*Extract provided*.
BLOG 7/23/19. RECLAIMING OUR PRIMARY (INTER)NATIONAL IDENTITY

BLOG 7/23/19. RECLAIMING OUR PRIMARY (INTER)NATIONALITY AS CHRIST’S DISCIPLES

Just maybe too many of us identify ourselves as followers of Christ a bit mindlessly? Maybe we join Christian communities and make Christian profession without realizing that it might just cost us our reputations, or lives. Jesus was quite candid when he told his audience that unless a person forsook all that he had, he could not be his disciple. Jesus never sugar-coated the cost of being his disciple. The apostle put discipleship and baptism in terms of dying to a former way of life and rising to a radical way of new life in which our whole lives were given to him as instruments of righteousness.

Ah! But it gets more interesting. The apostle Peter explained to his listeners that they would always be outsiders, i.e., “aliens and exiles”, those who march to a different drummer, … they were a “holy nation” which doesn’t ever, really fit in, or conform to the power structures of this age. But keep going: our roots in the calling of Israel all those centuries ago make it plain that God’s people (our Old testament ancestors) are called to incarnate his own character: “What does the Lord require of thee, O man, but to do justice, to love kindness, and to walk humbly with your God.” (Micah 6:8) Or, “But let justice roll down like waters, and righteousness (what is right) like a mighty stream” (Amos 5:24).

*Dataset section*.
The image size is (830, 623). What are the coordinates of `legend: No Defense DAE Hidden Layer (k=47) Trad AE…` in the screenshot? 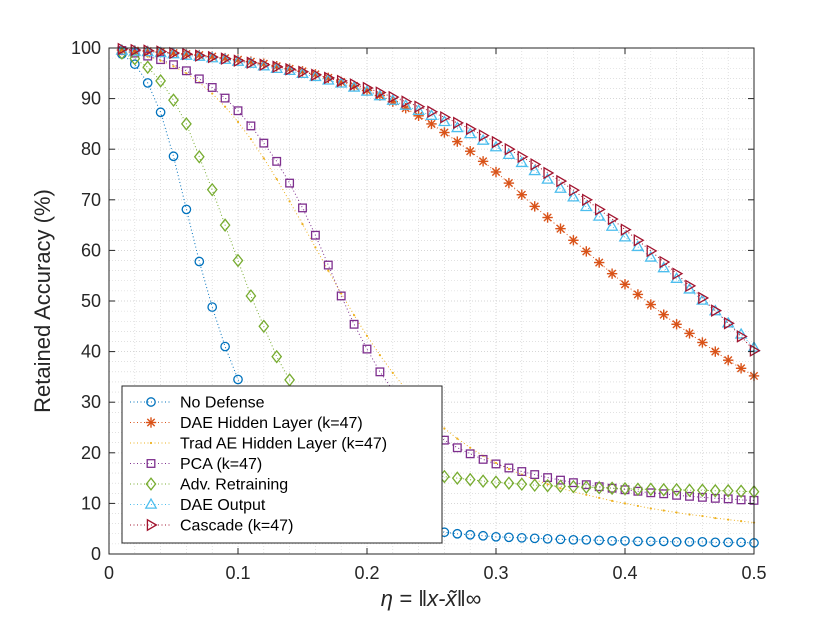 It's located at (282, 464).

*Brief*. Revise the blog post on Christian discipleship, starting at "Just maybe too" and ending at "instruments of righteousness.", so that "softened" replaces "sugar-coated". The data stands apart from the blog post and is unrelated to it.

*Solved exercise*.
Just maybe too many of us identify ourselves as followers of Christ a bit mindlessly? Maybe we join Christian communities and make Christian profession without realizing that it might just cost us our reputations, or lives. Jesus was quite candid when he told his audience that unless a person forsook all that he had, he could not be his disciple. Jesus never softened the cost of being his disciple. The apostle put discipleship and baptism in terms of dying to a former way of life and rising to a radical way of new life in which our whole lives were given to him as instruments of righteousness.